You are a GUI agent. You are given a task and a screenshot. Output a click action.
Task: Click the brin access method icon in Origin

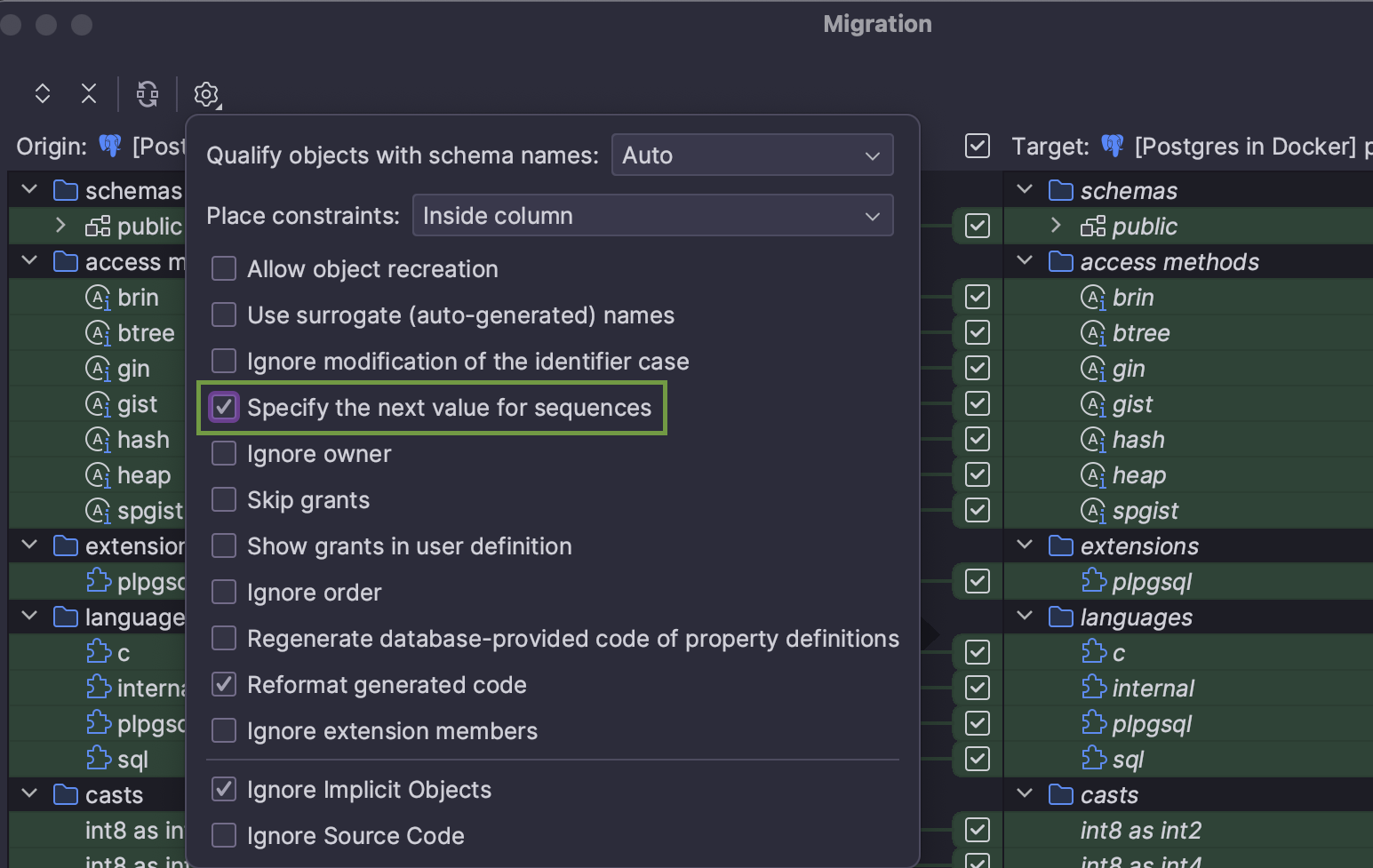pyautogui.click(x=98, y=297)
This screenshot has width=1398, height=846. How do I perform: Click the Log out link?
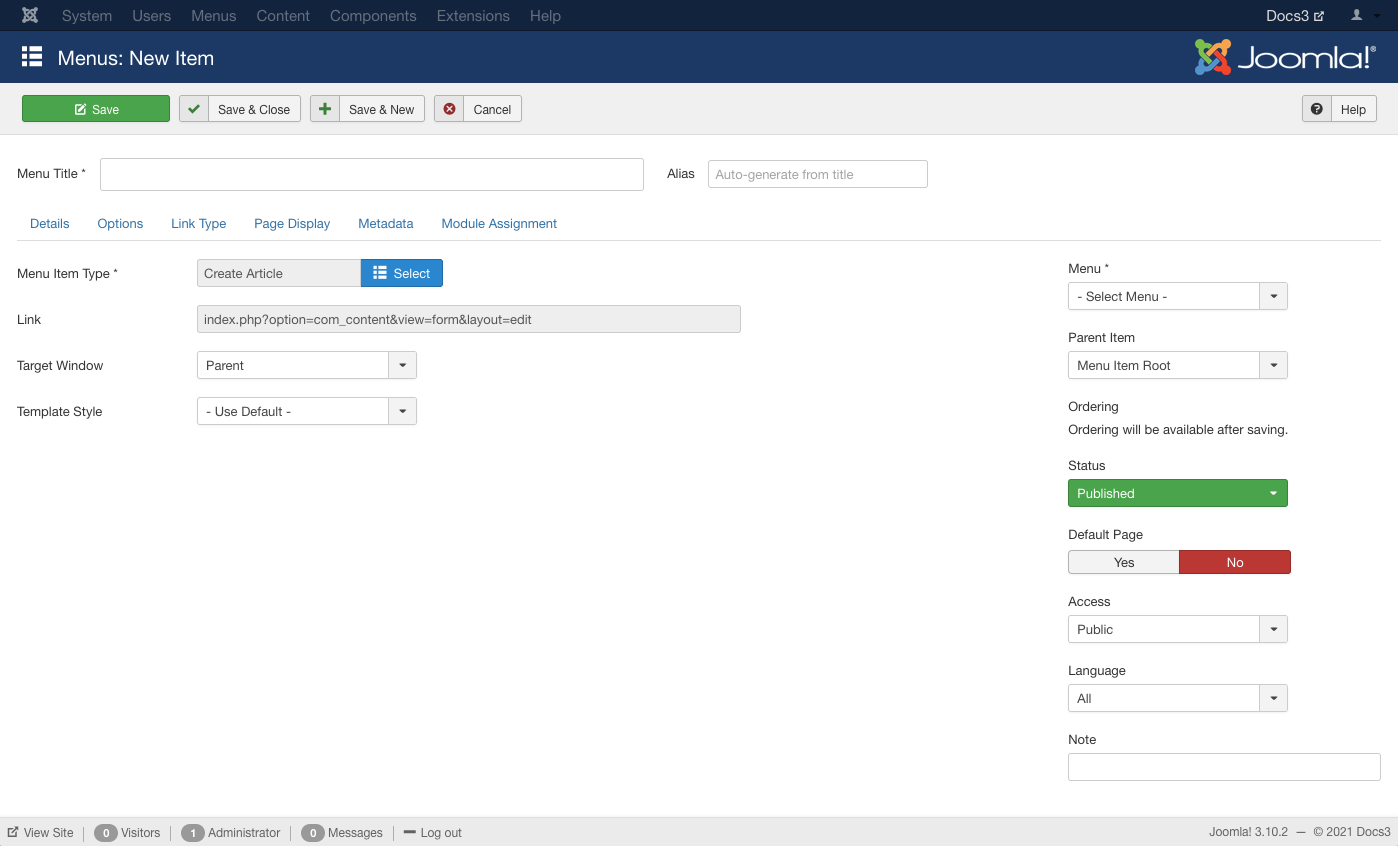click(x=440, y=832)
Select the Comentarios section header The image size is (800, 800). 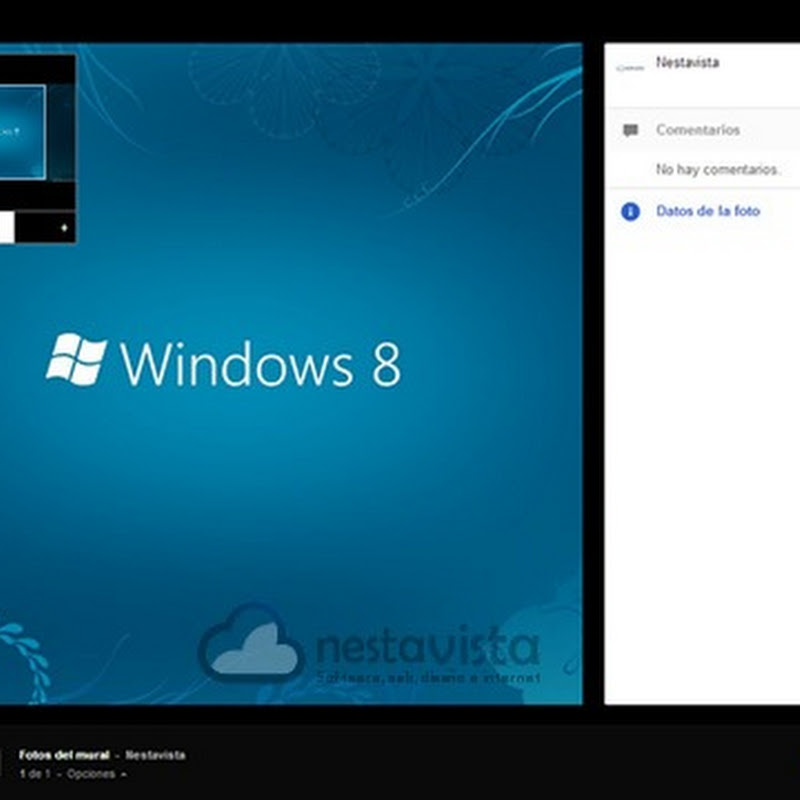tap(697, 130)
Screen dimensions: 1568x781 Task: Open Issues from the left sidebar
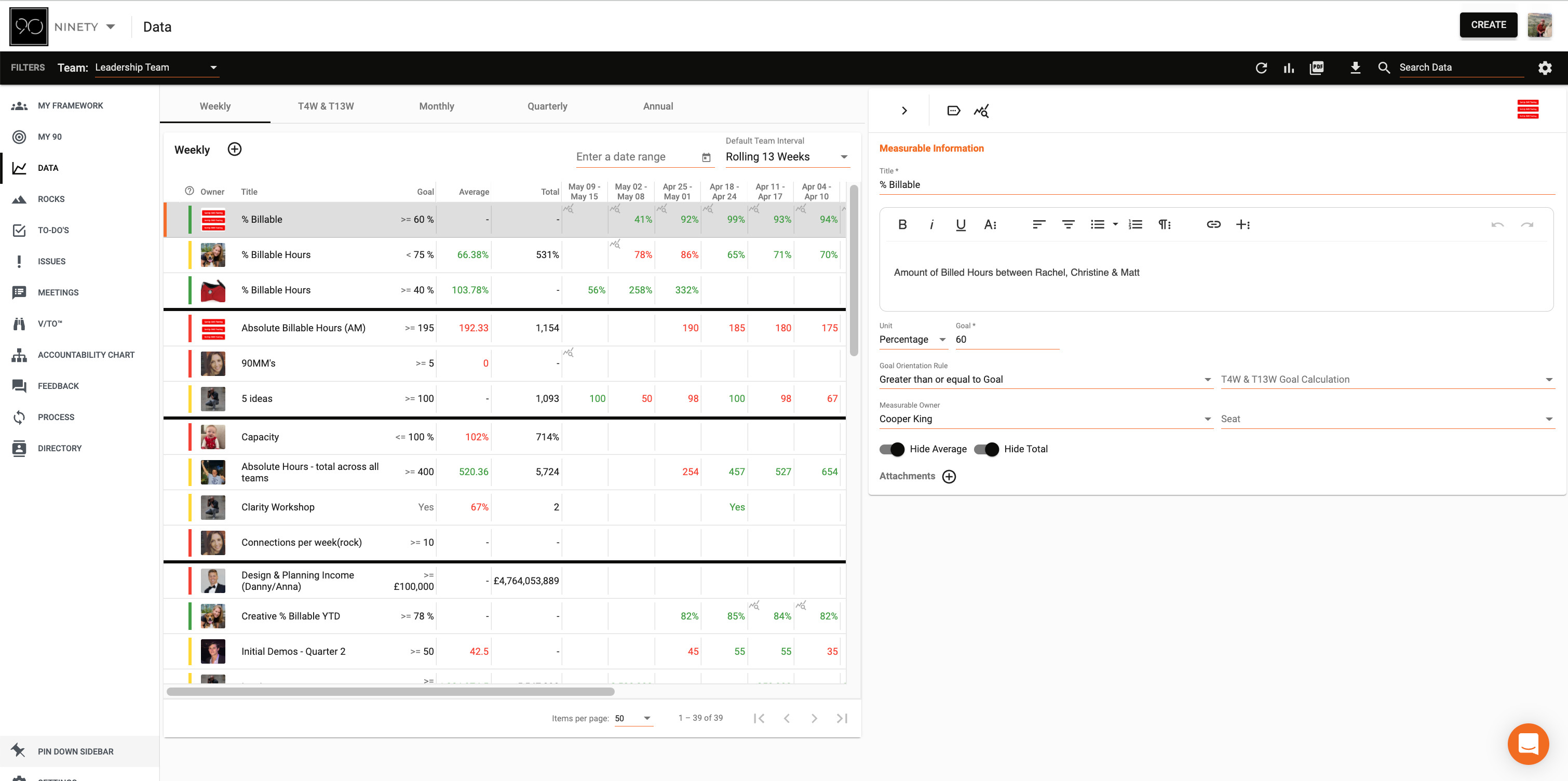click(52, 261)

**PROBLEM DETAILS:**
Please retype the part that opens with the line containing "Screen dimensions: 1568x781" and runs through the end of the entries, leaving the pictures out of your answer.

**PROBLEM SOLUTION:**
Screen dimensions: 1568x781 Task: Open Issues from the left sidebar
click(52, 261)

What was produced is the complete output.